Lonergan v Scolnick (1954) p34
F: D sells property to third party before P accepts, but after P prepares to purchase.
R: If from a promise, the person to whom the promise is addressed knows or has reason to know that person making the promise doesn’t intend it as an expression of his fixed purpose until he has given a further expression of assent, he has not made an offer.

§33 Certainty
*An intention can not be accepted so as to form a K if the terms aren’t reasonably certain. The terms must provide a basis for determining the existence of a breach and for giving a proper remedy. Leaving one or more terms open may indicate intention is not intended to be understood as an offer or acceptance

Walker v Keith (1964) p168
F: Ten-year agreements leaves option for renewal. No rent amount set forth, nor formula to determine rent.
R: Where essential terms such as price are not contained in an option K, and no standards are included whereby such terms may be judicially determined, no K exists.
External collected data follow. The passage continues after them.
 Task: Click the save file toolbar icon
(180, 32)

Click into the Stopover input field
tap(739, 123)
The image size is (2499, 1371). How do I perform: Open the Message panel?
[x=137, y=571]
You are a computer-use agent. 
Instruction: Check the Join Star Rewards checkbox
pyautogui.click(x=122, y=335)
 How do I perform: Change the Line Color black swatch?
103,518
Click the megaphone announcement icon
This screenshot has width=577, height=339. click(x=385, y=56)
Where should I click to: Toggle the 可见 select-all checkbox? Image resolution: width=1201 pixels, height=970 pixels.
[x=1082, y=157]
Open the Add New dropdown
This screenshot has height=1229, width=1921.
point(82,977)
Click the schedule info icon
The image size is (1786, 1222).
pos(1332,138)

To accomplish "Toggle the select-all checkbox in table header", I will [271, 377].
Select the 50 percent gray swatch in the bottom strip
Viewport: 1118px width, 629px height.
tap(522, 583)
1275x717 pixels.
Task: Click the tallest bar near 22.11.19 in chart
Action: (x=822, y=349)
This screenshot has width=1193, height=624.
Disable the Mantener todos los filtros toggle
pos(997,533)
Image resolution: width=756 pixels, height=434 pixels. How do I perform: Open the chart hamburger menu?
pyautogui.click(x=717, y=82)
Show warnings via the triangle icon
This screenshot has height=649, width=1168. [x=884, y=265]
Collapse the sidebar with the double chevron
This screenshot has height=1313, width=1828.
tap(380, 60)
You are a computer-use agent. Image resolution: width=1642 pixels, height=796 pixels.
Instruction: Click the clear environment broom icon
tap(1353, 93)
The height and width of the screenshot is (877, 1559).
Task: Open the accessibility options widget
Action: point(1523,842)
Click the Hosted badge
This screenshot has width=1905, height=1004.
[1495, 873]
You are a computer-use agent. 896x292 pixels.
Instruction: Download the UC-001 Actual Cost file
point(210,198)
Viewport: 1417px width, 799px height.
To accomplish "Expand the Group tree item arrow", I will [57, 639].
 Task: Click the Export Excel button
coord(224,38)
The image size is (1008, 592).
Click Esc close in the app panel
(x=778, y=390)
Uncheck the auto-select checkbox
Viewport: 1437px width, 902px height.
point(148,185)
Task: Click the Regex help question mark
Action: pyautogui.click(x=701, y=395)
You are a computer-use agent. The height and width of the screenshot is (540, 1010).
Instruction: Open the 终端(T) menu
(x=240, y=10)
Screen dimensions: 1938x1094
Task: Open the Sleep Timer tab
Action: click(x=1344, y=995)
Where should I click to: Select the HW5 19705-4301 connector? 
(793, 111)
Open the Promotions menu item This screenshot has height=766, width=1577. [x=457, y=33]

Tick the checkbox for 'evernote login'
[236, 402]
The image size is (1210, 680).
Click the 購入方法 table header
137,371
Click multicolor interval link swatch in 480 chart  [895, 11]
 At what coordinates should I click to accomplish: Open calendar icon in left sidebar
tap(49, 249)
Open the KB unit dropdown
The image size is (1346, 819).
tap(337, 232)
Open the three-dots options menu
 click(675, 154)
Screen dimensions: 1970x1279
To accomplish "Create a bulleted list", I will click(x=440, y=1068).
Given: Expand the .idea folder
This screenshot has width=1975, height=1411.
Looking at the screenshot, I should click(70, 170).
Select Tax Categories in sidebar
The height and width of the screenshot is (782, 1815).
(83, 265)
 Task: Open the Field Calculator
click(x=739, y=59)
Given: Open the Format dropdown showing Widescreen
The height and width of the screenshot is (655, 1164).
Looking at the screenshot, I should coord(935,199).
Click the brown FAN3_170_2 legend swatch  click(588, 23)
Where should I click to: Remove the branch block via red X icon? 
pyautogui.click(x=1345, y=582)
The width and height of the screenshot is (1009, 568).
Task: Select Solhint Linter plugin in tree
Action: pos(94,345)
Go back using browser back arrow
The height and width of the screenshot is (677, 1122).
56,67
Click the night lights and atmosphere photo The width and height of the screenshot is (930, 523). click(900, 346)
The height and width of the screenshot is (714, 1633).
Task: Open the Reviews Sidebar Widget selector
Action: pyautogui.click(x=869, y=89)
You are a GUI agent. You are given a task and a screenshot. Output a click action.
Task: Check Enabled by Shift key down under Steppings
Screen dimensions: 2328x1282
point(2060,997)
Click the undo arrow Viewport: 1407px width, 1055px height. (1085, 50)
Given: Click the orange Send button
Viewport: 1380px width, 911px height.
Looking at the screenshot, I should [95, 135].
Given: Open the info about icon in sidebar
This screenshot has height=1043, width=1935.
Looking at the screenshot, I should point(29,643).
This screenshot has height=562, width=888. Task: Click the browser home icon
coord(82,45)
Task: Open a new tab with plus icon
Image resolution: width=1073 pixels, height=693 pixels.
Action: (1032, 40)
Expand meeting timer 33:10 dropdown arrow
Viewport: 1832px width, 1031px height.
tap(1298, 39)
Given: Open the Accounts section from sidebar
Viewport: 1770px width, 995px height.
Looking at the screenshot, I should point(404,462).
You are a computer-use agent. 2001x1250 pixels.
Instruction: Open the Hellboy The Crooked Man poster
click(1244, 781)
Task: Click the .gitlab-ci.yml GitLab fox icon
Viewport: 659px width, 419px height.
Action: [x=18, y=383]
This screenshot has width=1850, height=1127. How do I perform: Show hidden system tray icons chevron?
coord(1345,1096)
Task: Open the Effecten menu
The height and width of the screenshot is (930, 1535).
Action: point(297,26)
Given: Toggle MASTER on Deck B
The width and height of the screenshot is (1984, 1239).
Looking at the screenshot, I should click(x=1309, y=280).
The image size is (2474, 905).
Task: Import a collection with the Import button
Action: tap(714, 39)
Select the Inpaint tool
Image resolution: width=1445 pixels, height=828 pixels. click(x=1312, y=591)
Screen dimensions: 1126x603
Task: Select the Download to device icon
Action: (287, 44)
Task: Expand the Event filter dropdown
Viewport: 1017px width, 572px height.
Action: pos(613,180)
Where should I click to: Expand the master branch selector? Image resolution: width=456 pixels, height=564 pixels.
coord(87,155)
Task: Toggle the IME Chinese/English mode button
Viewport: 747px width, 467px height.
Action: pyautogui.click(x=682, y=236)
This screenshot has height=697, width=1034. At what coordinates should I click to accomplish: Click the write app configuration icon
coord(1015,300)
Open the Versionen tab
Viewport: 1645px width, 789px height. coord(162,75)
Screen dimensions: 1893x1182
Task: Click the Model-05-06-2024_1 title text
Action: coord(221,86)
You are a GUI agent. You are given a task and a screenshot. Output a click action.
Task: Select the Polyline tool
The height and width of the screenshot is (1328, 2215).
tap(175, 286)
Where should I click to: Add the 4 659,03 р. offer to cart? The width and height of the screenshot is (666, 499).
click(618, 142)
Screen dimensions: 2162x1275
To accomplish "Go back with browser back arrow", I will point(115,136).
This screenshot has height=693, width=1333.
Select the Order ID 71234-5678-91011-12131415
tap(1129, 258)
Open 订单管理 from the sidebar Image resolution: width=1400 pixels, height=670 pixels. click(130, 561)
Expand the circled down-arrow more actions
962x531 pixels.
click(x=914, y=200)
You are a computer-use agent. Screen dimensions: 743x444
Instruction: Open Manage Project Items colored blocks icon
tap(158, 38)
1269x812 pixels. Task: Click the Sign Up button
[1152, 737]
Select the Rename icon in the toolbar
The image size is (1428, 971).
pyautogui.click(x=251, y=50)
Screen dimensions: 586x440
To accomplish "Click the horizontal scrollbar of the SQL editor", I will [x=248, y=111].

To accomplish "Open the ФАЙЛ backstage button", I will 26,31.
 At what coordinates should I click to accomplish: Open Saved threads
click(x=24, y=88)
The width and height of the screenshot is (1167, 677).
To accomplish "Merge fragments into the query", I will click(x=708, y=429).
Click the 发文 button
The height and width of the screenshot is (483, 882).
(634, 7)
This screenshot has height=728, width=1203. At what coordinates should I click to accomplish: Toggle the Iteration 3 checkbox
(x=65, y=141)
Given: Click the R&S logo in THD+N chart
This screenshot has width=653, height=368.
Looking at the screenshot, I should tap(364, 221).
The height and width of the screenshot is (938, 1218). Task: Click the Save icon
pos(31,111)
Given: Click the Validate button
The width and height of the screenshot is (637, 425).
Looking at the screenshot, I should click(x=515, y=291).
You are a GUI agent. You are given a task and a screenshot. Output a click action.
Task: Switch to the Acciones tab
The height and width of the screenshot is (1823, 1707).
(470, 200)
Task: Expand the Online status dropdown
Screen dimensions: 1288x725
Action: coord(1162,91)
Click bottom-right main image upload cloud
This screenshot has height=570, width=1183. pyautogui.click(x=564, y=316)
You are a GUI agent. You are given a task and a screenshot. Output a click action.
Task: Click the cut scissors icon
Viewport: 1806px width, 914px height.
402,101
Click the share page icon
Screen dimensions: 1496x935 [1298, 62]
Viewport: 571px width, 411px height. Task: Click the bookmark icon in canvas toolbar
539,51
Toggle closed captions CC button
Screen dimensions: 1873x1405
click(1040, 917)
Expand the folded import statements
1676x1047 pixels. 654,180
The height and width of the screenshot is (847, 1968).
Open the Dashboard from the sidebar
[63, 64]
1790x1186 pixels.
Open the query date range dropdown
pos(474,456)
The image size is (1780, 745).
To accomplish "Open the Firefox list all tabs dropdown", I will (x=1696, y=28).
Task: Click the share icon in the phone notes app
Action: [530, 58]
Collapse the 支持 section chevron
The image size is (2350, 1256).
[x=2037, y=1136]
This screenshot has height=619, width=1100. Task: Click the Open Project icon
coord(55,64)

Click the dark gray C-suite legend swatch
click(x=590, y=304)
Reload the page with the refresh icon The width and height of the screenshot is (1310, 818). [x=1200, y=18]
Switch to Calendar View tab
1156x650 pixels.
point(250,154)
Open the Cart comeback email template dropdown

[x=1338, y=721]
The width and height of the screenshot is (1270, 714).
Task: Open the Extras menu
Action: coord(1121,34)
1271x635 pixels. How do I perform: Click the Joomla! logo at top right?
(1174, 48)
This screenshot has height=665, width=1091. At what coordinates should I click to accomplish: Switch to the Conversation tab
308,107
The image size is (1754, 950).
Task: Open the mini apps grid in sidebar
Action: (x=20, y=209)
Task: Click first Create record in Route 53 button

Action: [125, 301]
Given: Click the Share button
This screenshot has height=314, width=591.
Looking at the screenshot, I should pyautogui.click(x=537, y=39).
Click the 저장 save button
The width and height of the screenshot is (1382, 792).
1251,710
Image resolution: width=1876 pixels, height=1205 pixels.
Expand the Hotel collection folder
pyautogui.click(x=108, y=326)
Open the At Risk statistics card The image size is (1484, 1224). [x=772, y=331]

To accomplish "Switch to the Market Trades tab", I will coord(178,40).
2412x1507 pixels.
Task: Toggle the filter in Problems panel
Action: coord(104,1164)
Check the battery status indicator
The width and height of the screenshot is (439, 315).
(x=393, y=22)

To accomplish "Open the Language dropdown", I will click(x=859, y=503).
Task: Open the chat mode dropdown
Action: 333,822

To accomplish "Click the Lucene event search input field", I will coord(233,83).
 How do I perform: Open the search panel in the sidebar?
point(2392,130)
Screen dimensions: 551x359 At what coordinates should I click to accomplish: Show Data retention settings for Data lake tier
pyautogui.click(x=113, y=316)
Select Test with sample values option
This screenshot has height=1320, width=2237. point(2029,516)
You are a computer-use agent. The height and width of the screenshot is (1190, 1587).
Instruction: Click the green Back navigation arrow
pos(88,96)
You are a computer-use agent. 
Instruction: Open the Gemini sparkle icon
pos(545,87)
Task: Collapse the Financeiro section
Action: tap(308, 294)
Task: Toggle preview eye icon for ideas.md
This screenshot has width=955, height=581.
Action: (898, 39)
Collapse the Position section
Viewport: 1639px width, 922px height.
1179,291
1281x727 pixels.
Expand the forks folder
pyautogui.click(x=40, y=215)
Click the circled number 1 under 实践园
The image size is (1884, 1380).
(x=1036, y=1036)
§32: Invitation of Promise or Performance
*In case of doubt, an offer is interpreted as inviting the offeree to accept either by promising to perform what the offer requests or by rendering the performance, as th

Rejection
*offeree’s power of acceptance terminated by his rejection of the offer unless offeror has manifested a contrary intention
*intention not to accept is a rejection unless offeree plants to take it under further consideration

§40: Time When Rejection or Counter-Offer Terminates the Power of Acceptance
*By mail or telegram, power of acceptance not terminated until received by offeror

§38 Rejection
*acceptance is terminated by rejection of offer, unless offeror has manifested contrary intention.
*Manifestation of intention not to accept an offer is a rejection unless intention to take it under further advisement.

REVOCATION

§43: Indirect Communication of Revocation
If offeror takes definite action inconsistent with an intention to enter into proposed K, the offeree’s power of acceptance is terminated

James Baird Co v Gimbel Bros Inc (1933) p109
F: D sent out a bid for a job, but same day that P accepted, D realized the mistaken estimate and telegraphed all Kers and revoked offers. However, P didn’t get revocation until after P submitted a bid using D’s figures. P sued for breach.
R: Where an offer is withdrawn before it is accepted, and the offer language does not indicate a contrary intention, a K is not formed.
R: The doctrine of promissory estoppel is not applicable where an offer is made for an exchanged act or promise and no consideration has been received by the offeror.
*No K existed here. Many cts have found mere use of a bid does not constitute an acceptance of that bid, forming a binding bilateral K (binding for both parties).